The Tokyo District Court Holds an Artificial Intelligence System Cannot Be an Inventor Under Japanese Patent Law

The Tokyo District Court Holds an Artificial Intelligence System Cannot Be an Inventor Under Japanese Patent Law

Following similar decisions in other countries, a Japanese court held for the first time on May 16, 2024, that an inventor in the Patent Act is limited to a natural person and does not include an artificial intelligence ("AI") system.

In Tokyo District Court Case R5 (gyo-u) no. 5001, plaintiff Stephen Thaler had filed Japanese patent application no. 2020-543051 pursuant to PCT application no. IB2019/057809, and listed the inventor's name as "DABUS, the artificial intelligence that autonomously invented this invention." 

The commissioner of the Japan Patent Office ordered the plaintiff to amend the name of the inventor to that of a natural person, stating only a natural person can be named as an inventor. The plaintiff refused and filed a request for examination. The commissioner denied the request and rejected the application. The plaintiff filed suit, arguing the rejection is unlawful because the term "invention" in the Patent Act includes AI inventions and the name of the inventor is not required for an application relating to an AI invention.
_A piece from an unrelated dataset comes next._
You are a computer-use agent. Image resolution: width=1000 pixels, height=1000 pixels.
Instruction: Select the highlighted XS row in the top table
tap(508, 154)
The court dismissed the plaintiff's lawsuit for the following reasons:

One, Article 2, paragraph 1 of the Intellectual Property Basic Act defines "intellectual property" as "inventions … that [are] produced through creative activities by human beings … ," hence an invention is something produced by a natural person. 

Two, Article 36 of the Patent Act, which lists requirements of a patent application, requires the name of the inventor on the application, and since this "name" refers to that of a natural person, the Patent Act presumes that an inventor is a natural person. (Note: the Japanese word for "name" is氏名, and the character 氏connotes the meaning of a natural person.)

Three, Article 66 of the Patent Act stipulates that patent rights come into effect by the registration of a patent, and Article 29, paragraph 1 stipulates "a person who invents an invention … may obtain a patent for that invention," and since an AI system is not a legal person or have the right to obtain a patent, the above-mentioned "person who invents the invention" is a natural person. 

Four, if the "inventor" in the Patent Act were interpreted as including an AI system, there would be no legal basis to determine who should be the inventor among the AI that made the AI invention: the right holder of the software or the hardware that outputs the AI invention, the person who exclusively manages it, or other persons related to the AI invention.

Lastly, the court observed that the patent office and courts in many countries are being cautious about interpreting the definition of "inventor" in their respective patent law to cover AI, and that it will be up to the legislature to create a new legislative framework that addresses the rights related to inventions created by AI systems.